■ Цель упражнения: Обновите записи, заменив "checkbox" на "tick box". Начните со строки, где есть "Where should I click to: Close", закончите строкой с "Action: [x=616, y=47]" и выведите только этот фрагмент, оставив всё прочее без изменений.

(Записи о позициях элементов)
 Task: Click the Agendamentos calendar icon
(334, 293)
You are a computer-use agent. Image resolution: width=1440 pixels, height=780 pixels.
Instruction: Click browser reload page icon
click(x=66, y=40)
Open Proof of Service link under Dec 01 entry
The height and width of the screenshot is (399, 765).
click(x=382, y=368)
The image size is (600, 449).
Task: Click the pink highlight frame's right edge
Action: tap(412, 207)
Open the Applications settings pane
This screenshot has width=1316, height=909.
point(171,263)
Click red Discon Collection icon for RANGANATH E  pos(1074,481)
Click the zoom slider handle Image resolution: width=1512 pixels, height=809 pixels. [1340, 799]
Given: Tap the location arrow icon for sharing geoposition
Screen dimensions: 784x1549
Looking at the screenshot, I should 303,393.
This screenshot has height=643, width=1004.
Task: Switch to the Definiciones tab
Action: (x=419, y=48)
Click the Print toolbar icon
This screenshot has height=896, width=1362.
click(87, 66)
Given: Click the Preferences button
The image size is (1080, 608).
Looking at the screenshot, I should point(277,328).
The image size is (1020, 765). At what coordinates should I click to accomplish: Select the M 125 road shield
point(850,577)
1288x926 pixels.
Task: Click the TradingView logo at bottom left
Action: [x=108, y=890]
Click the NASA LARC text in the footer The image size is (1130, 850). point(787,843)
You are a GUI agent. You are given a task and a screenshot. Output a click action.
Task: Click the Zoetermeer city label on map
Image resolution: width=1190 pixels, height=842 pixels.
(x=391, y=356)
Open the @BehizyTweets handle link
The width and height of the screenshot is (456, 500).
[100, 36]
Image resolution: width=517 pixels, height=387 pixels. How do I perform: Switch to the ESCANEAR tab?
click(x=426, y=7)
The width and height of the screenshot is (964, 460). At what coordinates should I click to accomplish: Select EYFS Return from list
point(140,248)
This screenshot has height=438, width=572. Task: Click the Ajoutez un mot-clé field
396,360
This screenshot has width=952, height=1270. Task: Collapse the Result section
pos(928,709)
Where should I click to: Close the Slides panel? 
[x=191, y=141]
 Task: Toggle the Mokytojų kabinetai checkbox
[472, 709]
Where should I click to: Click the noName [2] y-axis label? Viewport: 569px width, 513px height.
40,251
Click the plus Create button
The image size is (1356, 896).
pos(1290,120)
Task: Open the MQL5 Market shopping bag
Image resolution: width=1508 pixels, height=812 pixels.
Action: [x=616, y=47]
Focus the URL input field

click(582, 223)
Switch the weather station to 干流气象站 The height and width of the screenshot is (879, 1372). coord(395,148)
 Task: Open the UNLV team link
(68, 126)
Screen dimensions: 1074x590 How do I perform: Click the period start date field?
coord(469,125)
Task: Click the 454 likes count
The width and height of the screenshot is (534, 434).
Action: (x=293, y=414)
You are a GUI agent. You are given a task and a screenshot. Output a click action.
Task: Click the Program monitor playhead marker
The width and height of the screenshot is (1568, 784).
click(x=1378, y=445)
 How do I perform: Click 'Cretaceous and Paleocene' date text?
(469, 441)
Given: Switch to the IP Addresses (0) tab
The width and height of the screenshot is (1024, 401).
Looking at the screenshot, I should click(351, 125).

■ Результат:
Where should I click to: Close the Slides panel? 
[x=191, y=141]
 Task: Toggle the Mokytojų kabinetai tick box
[472, 709]
Where should I click to: Click the noName [2] y-axis label? Viewport: 569px width, 513px height.
40,251
Click the plus Create button
The image size is (1356, 896).
pos(1290,120)
Task: Open the MQL5 Market shopping bag
Image resolution: width=1508 pixels, height=812 pixels.
Action: [x=616, y=47]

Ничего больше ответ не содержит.